→ SHORT TASK
Please recast the lines from the one containing "Given: Open options" through the one containing "Viewport: 1232px width, 954px height." as a numbered list, leaving out any blank lines.

→ DATA TO PROCESS
◇ ◇ ◇ ◇

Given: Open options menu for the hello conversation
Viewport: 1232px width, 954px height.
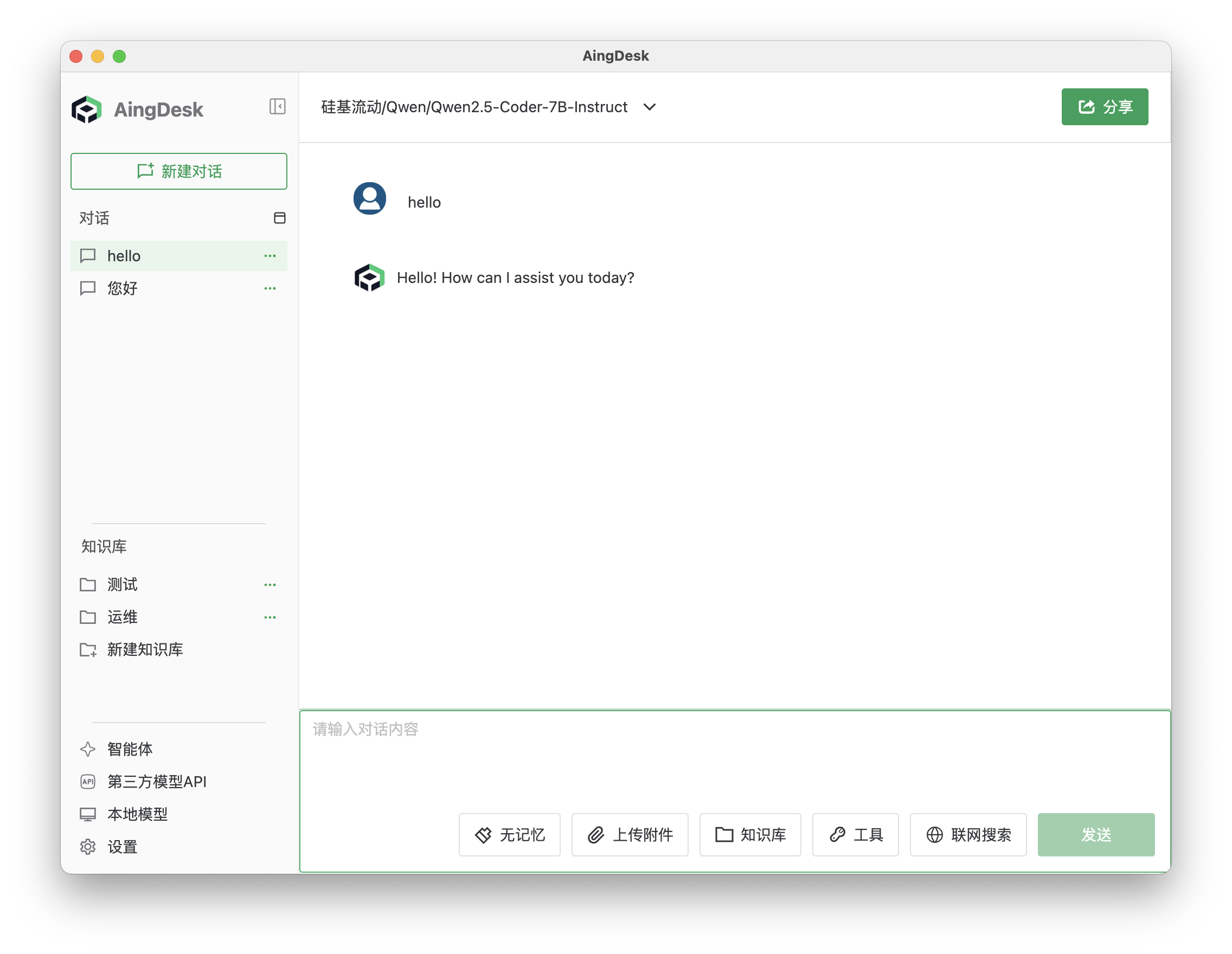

◇ ◇ ◇ ◇

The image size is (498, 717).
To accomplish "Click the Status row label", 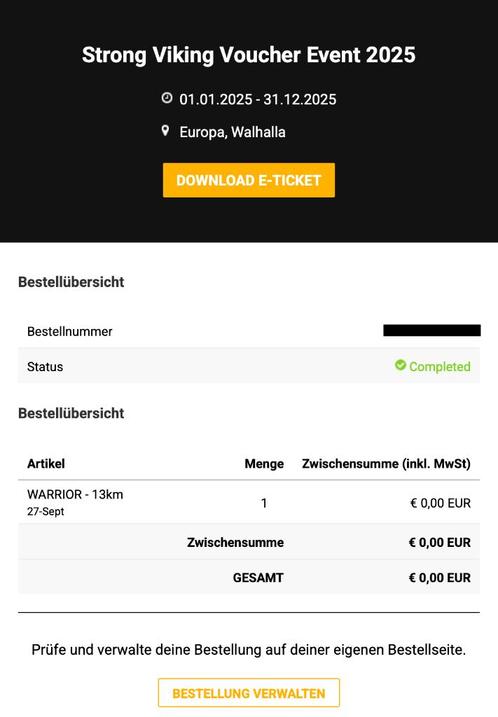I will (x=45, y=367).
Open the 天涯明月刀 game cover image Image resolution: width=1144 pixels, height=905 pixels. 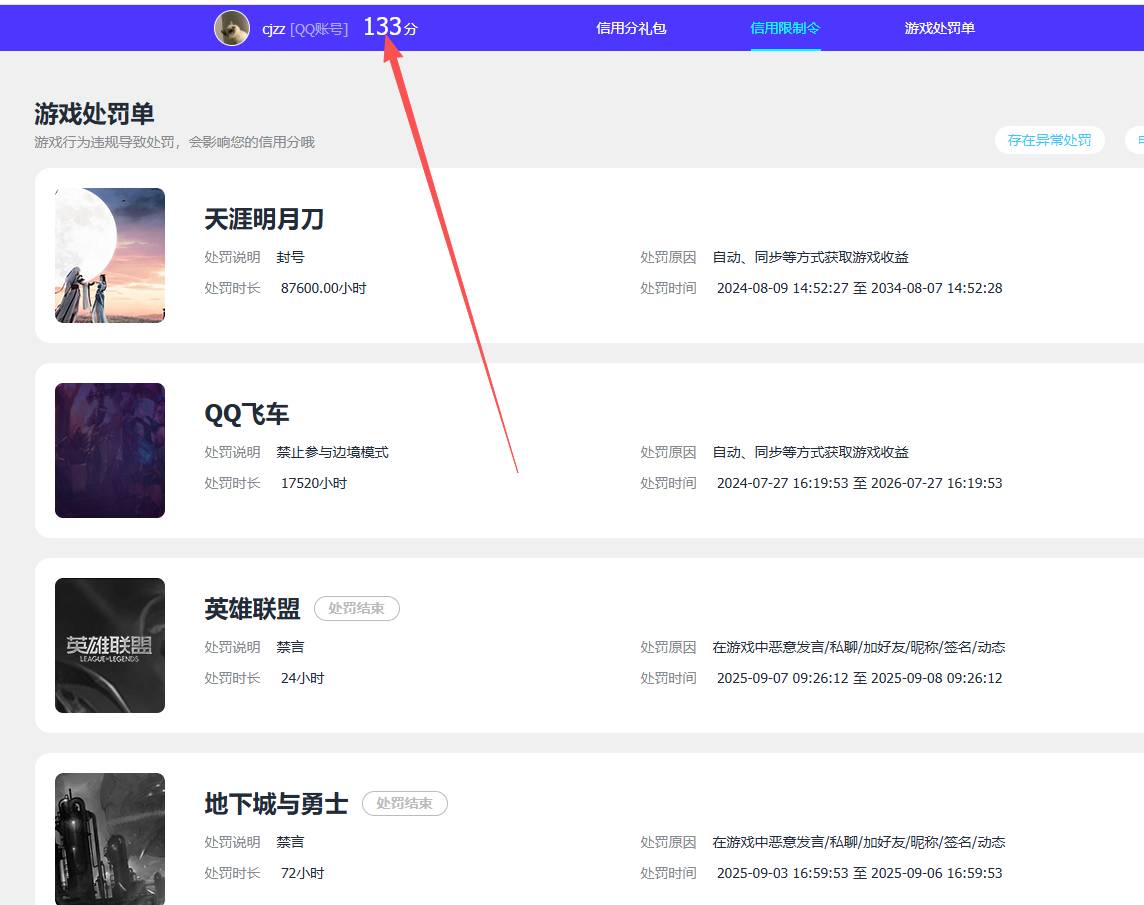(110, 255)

◇ ◇ ◇ ◇

→ SOLUTION TO THIS PROBLEM
1. Given: Open options menu for the hello conversation
2. Viewport: 1232px width, 954px height.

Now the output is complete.